━━━━━ RECORDS FOR THIS TASK

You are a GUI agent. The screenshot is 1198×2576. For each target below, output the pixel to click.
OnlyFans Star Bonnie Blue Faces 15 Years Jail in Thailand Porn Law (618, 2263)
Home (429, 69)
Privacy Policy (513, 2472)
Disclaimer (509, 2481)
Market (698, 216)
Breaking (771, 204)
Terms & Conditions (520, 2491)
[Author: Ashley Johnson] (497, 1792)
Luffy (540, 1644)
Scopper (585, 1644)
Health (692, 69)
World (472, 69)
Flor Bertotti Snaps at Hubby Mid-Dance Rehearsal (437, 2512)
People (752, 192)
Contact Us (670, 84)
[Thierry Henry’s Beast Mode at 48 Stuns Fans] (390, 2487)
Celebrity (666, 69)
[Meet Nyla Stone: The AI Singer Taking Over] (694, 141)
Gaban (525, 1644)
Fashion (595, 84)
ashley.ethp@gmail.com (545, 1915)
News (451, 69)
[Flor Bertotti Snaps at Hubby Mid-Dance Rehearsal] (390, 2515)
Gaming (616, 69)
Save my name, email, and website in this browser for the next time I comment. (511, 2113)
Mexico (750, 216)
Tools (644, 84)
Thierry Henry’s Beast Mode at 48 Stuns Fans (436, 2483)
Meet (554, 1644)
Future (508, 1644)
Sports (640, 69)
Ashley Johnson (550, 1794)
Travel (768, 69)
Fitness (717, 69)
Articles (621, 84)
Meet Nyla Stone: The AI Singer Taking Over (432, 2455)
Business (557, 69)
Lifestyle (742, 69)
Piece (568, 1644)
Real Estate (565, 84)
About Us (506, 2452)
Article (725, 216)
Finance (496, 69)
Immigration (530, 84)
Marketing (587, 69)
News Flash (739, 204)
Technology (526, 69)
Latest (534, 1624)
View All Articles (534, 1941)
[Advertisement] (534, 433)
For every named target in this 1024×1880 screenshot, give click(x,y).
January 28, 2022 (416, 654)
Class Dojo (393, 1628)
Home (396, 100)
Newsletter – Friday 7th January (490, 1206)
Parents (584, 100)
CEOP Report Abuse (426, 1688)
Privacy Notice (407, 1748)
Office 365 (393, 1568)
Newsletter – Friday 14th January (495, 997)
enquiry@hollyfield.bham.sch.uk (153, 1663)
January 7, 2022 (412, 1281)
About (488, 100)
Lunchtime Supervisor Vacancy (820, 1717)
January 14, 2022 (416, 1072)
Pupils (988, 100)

━━━━━━━━━━

• ASSIGNED TASK
Only the lines of the data holding the string "Newsletter" are wanted; copy each of them.

• RESPONSE TO THE TASK
Newsletter – Friday 7th January (490, 1206)
Newsletter – Friday 14th January (495, 997)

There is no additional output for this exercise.